Task item: Below are records to reproduce in full; copy them exactly but keep the pictures out.

Source material:
-=-=-
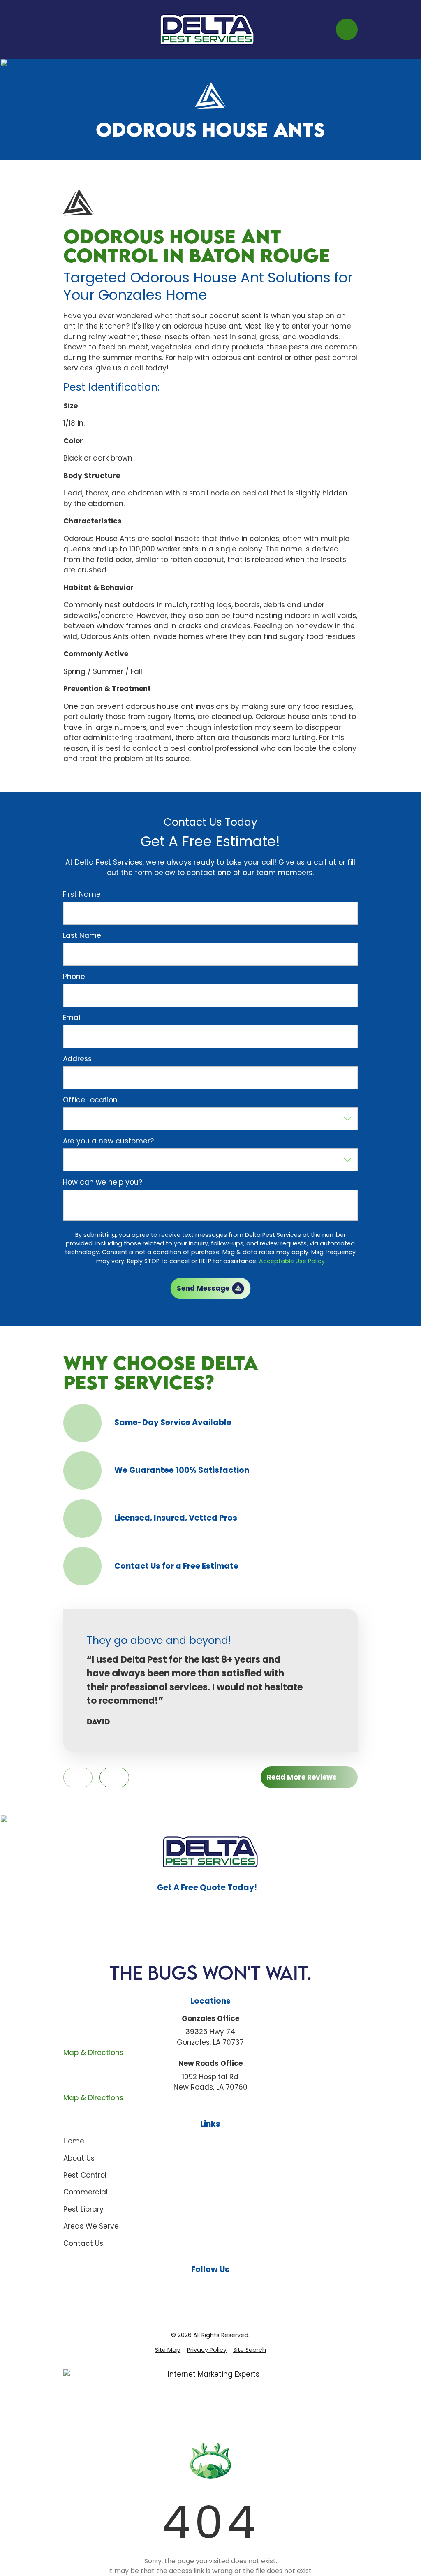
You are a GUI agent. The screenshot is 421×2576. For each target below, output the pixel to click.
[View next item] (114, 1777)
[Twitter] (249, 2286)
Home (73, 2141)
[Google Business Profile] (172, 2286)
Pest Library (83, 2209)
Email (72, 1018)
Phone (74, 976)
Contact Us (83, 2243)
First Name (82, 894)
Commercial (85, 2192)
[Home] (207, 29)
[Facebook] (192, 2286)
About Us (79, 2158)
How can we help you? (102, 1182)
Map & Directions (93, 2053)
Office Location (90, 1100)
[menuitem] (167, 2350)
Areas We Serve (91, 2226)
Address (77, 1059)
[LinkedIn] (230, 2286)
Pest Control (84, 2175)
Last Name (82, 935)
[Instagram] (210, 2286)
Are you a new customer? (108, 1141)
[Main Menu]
-=-=-
Response for this exercise:
You are a GUI agent. The screenshot is 421×2576. For each target below, output the pixel to click.
[View next item] (114, 1777)
[Twitter] (249, 2286)
Home (73, 2141)
[Google Business Profile] (172, 2286)
Pest Library (83, 2209)
Email (72, 1018)
Phone (74, 976)
Contact Us (83, 2243)
First Name (82, 894)
Commercial (85, 2192)
[Home] (207, 29)
[Facebook] (192, 2286)
About Us (79, 2158)
How can we help you? (102, 1182)
Map & Directions (93, 2053)
Office Location (90, 1100)
[menuitem] (167, 2350)
Areas We Serve (91, 2226)
Address (77, 1059)
[LinkedIn] (230, 2286)
Pest Control (84, 2175)
Last Name (82, 935)
[Instagram] (210, 2286)
Are you a new customer? (108, 1141)
[Main Menu]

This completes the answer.